European Commission Grants Orphan Drug Designation to Dyne Therapeutics’ DYNE-251 for Duchenne Muscular Dystrophy

April 25, 2025 /Pharmaceutical-technology/

The European Commission (EC) has granted orphan drug designation to Dyne Therapeutics’ DYNE-251 for the treatment of Duchenne muscular dystrophy (DMD).

This designation is a significant step in the development of DYNE-251, which is currently being assessed in the Phase I/II DELIVER trial involving individuals with DMD who are amenable to exon 51 skipping.

Long-term clinical data from the DELIVER trial, at the selected registrational dose, have indicated functional improvement. These evaluations include Stride Velocity 95th Centile (SV95C), an objective digital outcome recognised as a primary endpoint in European DMD studies.

Dyne Therapeutics is committed to pursuing accelerated approval pathways for DYNE-251 globally, particularly for DMD patients who could benefit from exon 51 skipping therapies.

The company has enrolled 32 participants in the registrational expansion cohort of the DELIVER trial, with data anticipated by late 2025. Furthermore, Dyne Therapeutics expects to submit a biologics license application for accelerated approval in the US in early 2026.

According to the company, DYNE-251 consists of a phosphorodiamidate morpholino oligomer conjugated to a fragment antibody that binds to the transferrin receptor 1, facilitating targeted delivery to muscle tissue.

This therapeutic approach aims to promote exon skipping within the nucleus, potentially halting or reversing the progression of DMD, a rare genetic disorder characterised by mutations in the dystrophin protein gene, which is essential for normal muscle cell function.

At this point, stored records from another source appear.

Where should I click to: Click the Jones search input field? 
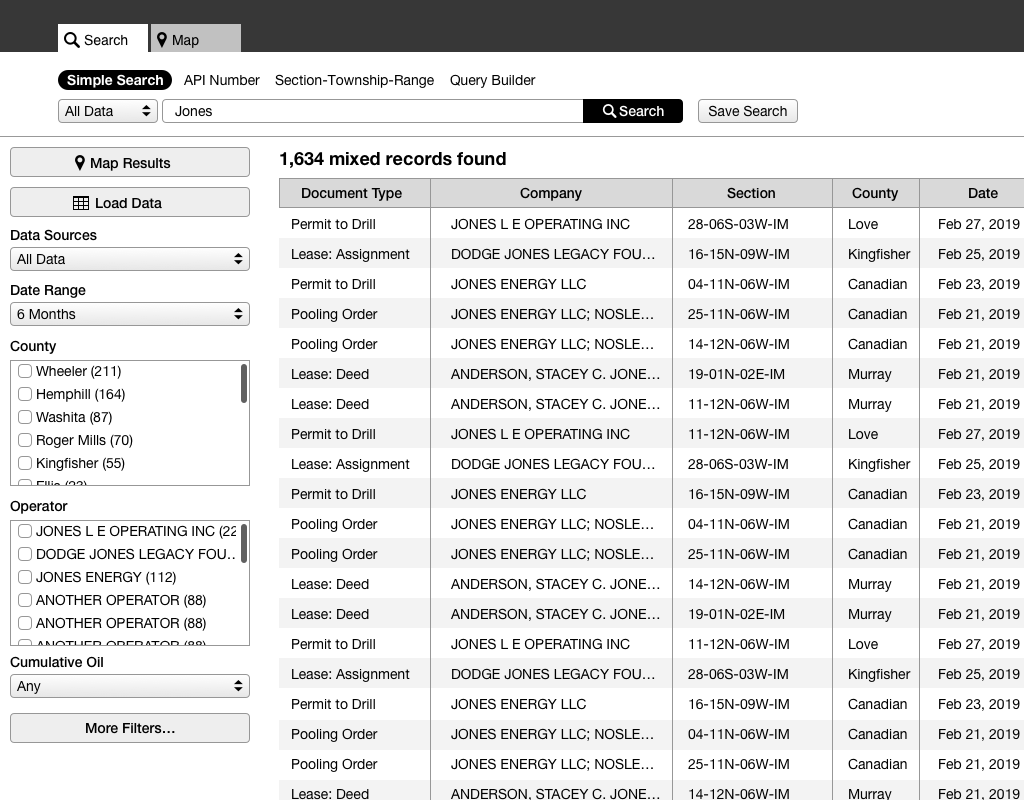point(372,111)
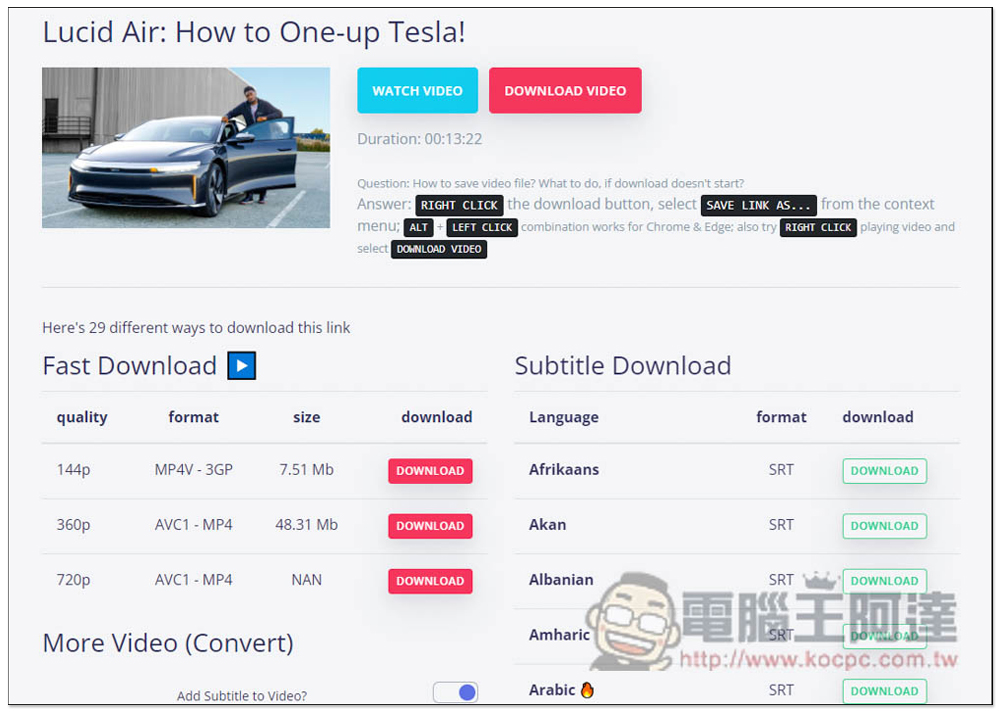Click the video title Lucid Air heading
This screenshot has width=1000, height=713.
254,32

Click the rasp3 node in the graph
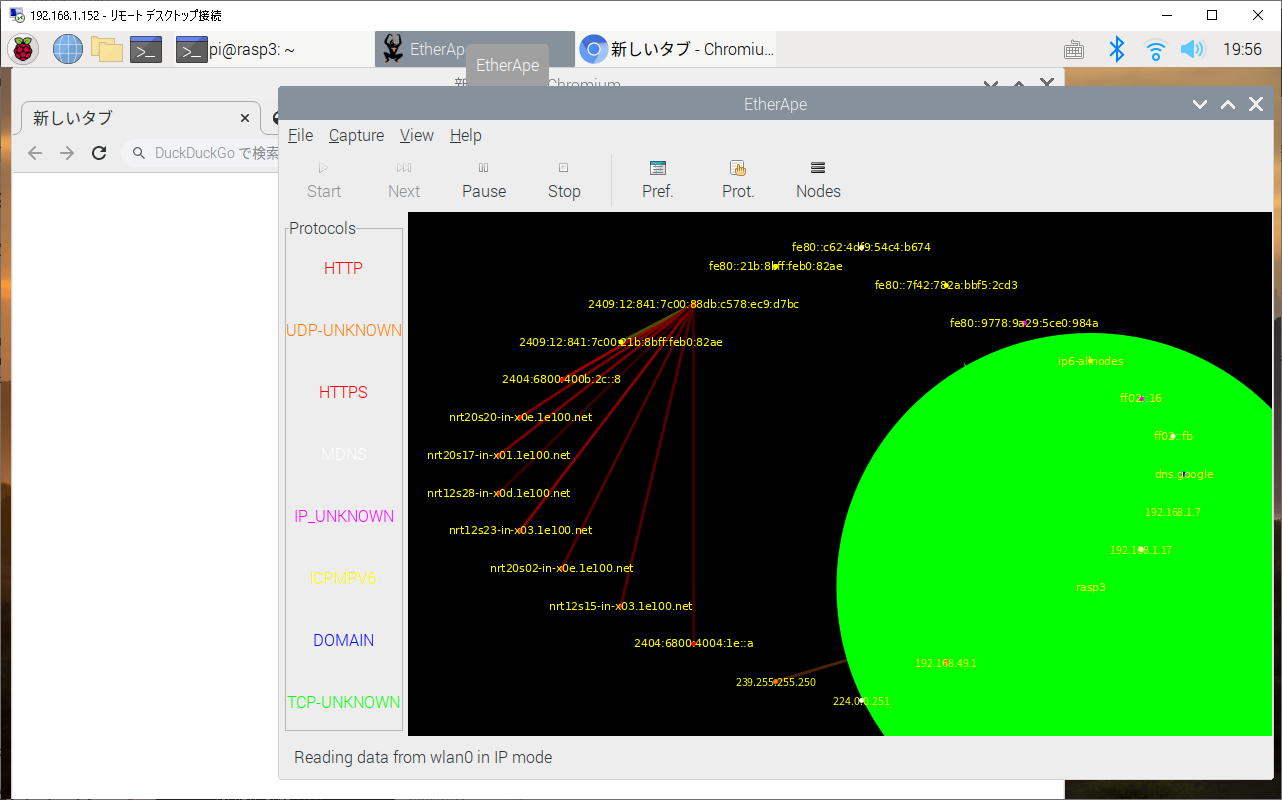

Dyne Therapeutics’ chief medical officer, Doug Kerr, stated, “We are pleased that the EC has granted orphan drug designation to DYNE-251, reinforcing our belief that our next-generation exon 51 skipping investigational therapy for DMD may be able to bring clinically meaningful functional improvement to those living with this devastating disease.”

The US Food and Drug Administration has previously granted orphan drug, rare paediatric disease, and fast track designations to DYNE-251.

In addition to DYNE-251, Dyne Therapeutics is expanding its DMD portfolio with preclinical programmes targeting other exons, including 44, 45, and 53.